Решил изучить жизнь врачей так сказать изнутри, как изучают они нас посредством своих фибро и гастро скопов. Договорился с хорошими знакомыми, причину придумал – мол надо мне уметь, если что, оказать первую помощь, ну там вырезать аппендицит, роды принять или почку пересадить,
потому что кругом пустыня или море и помощи ждать не от куда. В общем наплел с три короба.
— Ладно, — согласились мои знакомые, — Хочешь – валяй. Только после не жалуйся.
Пристроили меня на хорошую подстанцию в самую лучшую бригаду.
Первого выезда я ждал как откровения, все думал может и я на что сгожусь и даже кого-то спасу. А тут как раз команда:
— Шестая бригада – на выезд.
Шестая бригада это в том числе я.
Подошел фельдшер. Подтянулся врач.
— Чего там?
— Помирает кто-то. Воровского 17.
— А-а… Тогда пойду допью кофе.
— Так ведь там пациент помирает! — напомнил я.
— Ну да, — согласился врач, — Только пока мы доедем – все-равно помрет. Или сам по себе выживет. Все от бога…
И точно, пошел допивать свой кофе.
Это я к чему? …
Это я к тому, что все врачи сильно не романтики. Реалисты они. И циники. Профессиональное это…
Наконец собрались и поехали.
Не спеша.
— У киоска притормози, — попросил врач, — Сигарет куплю. Кончились.
Притормозили.
— А чего мы так медленно? — тихо спросил я.
— А куда торопиться? — удивился фельдшер, — Лично я не спешу в морду получать. Там ведь кто помирает – там алкаш помирает. Главное дело все-равно не помрет – всех переживет. И тебя и меня… Мы все эти адреса как пять пальцев. Знаем – бывали…
И точно, встретил нас алкаш – бодренький такой для покойника.
— Вы где?... Вы чего так долго?... Ездят они… А человеку, пролетарию, сд@хнуть – да?
— Лучше б сдох! — крикнула жена пролетария, — Доктор – усыпите его что-ли. Совсем!

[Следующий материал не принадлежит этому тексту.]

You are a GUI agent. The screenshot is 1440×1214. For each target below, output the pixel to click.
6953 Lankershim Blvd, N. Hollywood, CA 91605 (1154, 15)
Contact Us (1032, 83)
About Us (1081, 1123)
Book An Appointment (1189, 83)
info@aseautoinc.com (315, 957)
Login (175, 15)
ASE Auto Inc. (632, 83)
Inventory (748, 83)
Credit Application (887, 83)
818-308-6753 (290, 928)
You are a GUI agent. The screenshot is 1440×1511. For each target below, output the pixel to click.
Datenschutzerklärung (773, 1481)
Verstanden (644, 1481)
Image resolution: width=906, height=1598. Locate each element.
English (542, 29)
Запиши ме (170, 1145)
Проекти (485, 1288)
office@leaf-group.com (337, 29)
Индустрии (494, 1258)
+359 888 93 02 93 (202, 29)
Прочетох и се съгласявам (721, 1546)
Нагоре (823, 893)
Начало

— Он меня не усыплять, он меня спасать должен. Обязан! — заорал в ответ алкаш.
Инфантильный как сытый питон доктор чего-то там вколол, чего-то дал съесть и чем-то запить.
— Ну все — мы пошли.
И мы – пошли.
Потом были другие адреса и были умирающие и умершие и все это буднично, без криков – "Он уходит от нас", не как в сериалах. Все скучно – до оскомины.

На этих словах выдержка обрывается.